Question regarding Jordan Holder support and isotypic components.

Question

So for an $R$ module $M$ let $M_\pi$ be the sum of the simple submodules of $M$ with $\pi$ as their isomorphism class with $\pi \in Irr(R)$ - the set of equivalence classes of simple $R$ modules. I want to show that $(M_\pi)_{\pi \in Irr(R)}$ is linearly independent. To do so, I want to show that for a simple module $E,$ if $E \subset M_{\pi_1} + \ldots _+ M_{\pi_n}$ then the isomorphism class of $E$ belongs to $\{\pi_1, \ldots, \pi_n\}.$ To do so, first we can see that $E \subset E_1 + \ldots + E_m$ where the $E_i$ have isomorphism classes belonging to $\{\pi_1, \ldots, \pi_n\}.$ My professor says that the Jordan Holder support for $E_1 + \ldots + E_m$ is a subset of $\{\pi_1, \ldots, \pi_n\}.$ I can see this as $0 \subset E_1 \subset E_1 + E_2 \subset \ldots \subset E_1 + \ldots E_m$ is a composition series and at each step the isomorphism class of the quotient belongs in $\{\pi_1, \ldots, \pi_n\}.$ Then he says that the isomorphism class of $E$ belongs in the Jordan Holder support. Why is this?
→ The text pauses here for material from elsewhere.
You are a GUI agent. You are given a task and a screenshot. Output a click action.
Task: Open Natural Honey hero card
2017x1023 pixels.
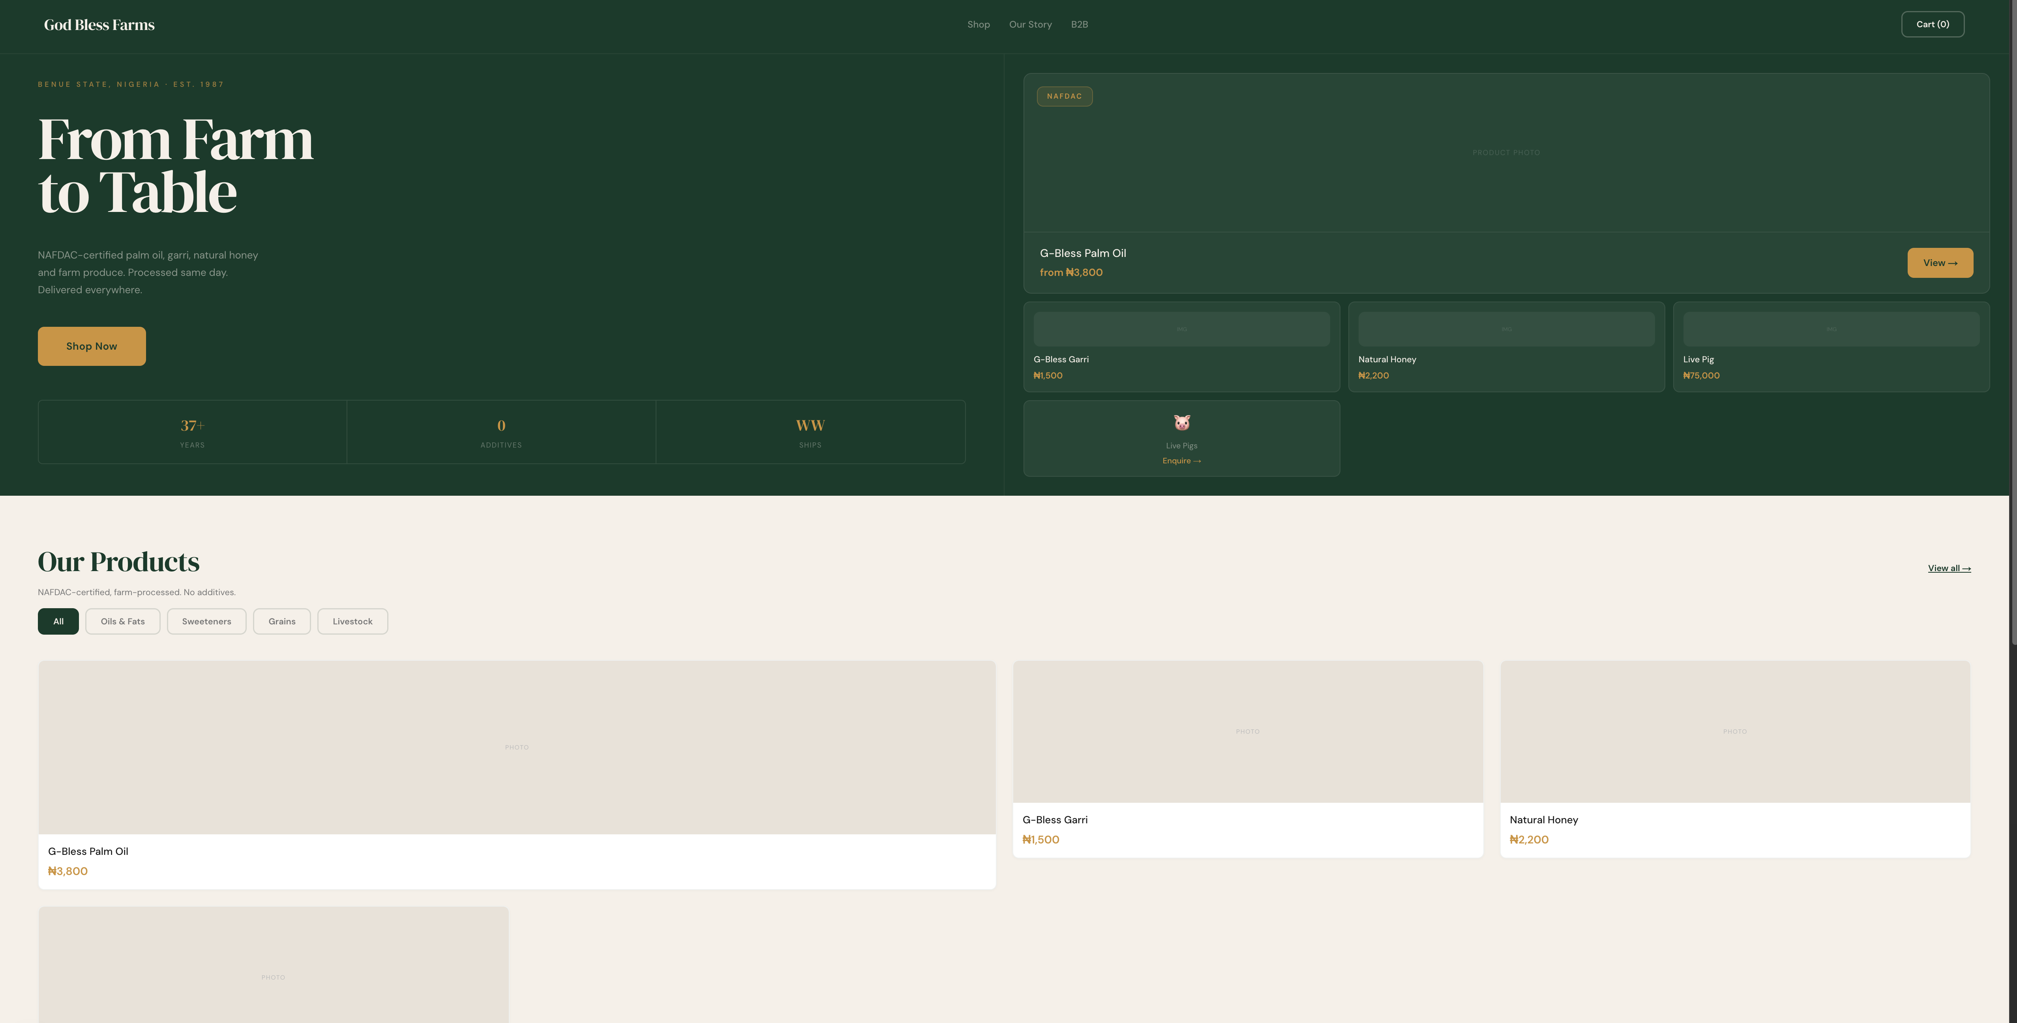click(x=1506, y=347)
Is it because we can construct a composition series of $E_1 + \ldots + E_m$ beginning with $0 \subset E \subset \ldots?$ Any help is appreciated thanks.

Answer 1

Once you have a composition series $0 = A_0 < A_1 < A_2 < ... < A_n = M$, simply form the series $0 < E=A_0+E < A_1+E < A_2+E < ... < A_n+E=M$. Show that $A_{j+1}/A_j$ maps surjectively onto $(A_{j+1}+E)/(A_j+E)$, so each factor in the new series is either a composition factor, $E$, or $0$. But then omitting the $0$s (in fact there will be only one 0, which is easy to see), you have a series in which each factor module is simple, so it must be a composition series, and $E$ is one of these modules, so it must be isomorphic to a composition factor from the original series, by Jordan-Holder.